* _Dataset content_
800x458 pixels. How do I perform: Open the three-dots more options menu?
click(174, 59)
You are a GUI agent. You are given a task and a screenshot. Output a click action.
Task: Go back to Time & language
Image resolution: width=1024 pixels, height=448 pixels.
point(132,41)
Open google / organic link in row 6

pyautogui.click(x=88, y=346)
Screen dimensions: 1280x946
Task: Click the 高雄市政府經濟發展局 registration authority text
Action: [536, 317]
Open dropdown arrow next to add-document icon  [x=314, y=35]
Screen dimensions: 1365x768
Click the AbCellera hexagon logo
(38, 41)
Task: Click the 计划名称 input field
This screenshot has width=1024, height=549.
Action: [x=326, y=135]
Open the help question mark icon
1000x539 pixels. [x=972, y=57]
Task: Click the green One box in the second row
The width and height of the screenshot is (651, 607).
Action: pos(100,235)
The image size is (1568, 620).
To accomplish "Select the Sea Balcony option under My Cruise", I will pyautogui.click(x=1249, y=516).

* _What you need to do_
Each record above is to be reproduced verbatim.

* _Task output_
800x458 pixels. How do I perform: Open the three-dots more options menu?
click(174, 59)
You are a GUI agent. You are given a task and a screenshot. Output a click action.
Task: Go back to Time & language
Image resolution: width=1024 pixels, height=448 pixels.
point(132,41)
Open google / organic link in row 6

pyautogui.click(x=88, y=346)
Screen dimensions: 1280x946
Task: Click the 高雄市政府經濟發展局 registration authority text
Action: [536, 317]
Open dropdown arrow next to add-document icon  [x=314, y=35]
Screen dimensions: 1365x768
Click the AbCellera hexagon logo
(38, 41)
Task: Click the 计划名称 input field
This screenshot has width=1024, height=549.
Action: [x=326, y=135]
Open the help question mark icon
1000x539 pixels. [x=972, y=57]
Task: Click the green One box in the second row
The width and height of the screenshot is (651, 607).
Action: pos(100,235)
The image size is (1568, 620).
To accomplish "Select the Sea Balcony option under My Cruise", I will pyautogui.click(x=1249, y=516).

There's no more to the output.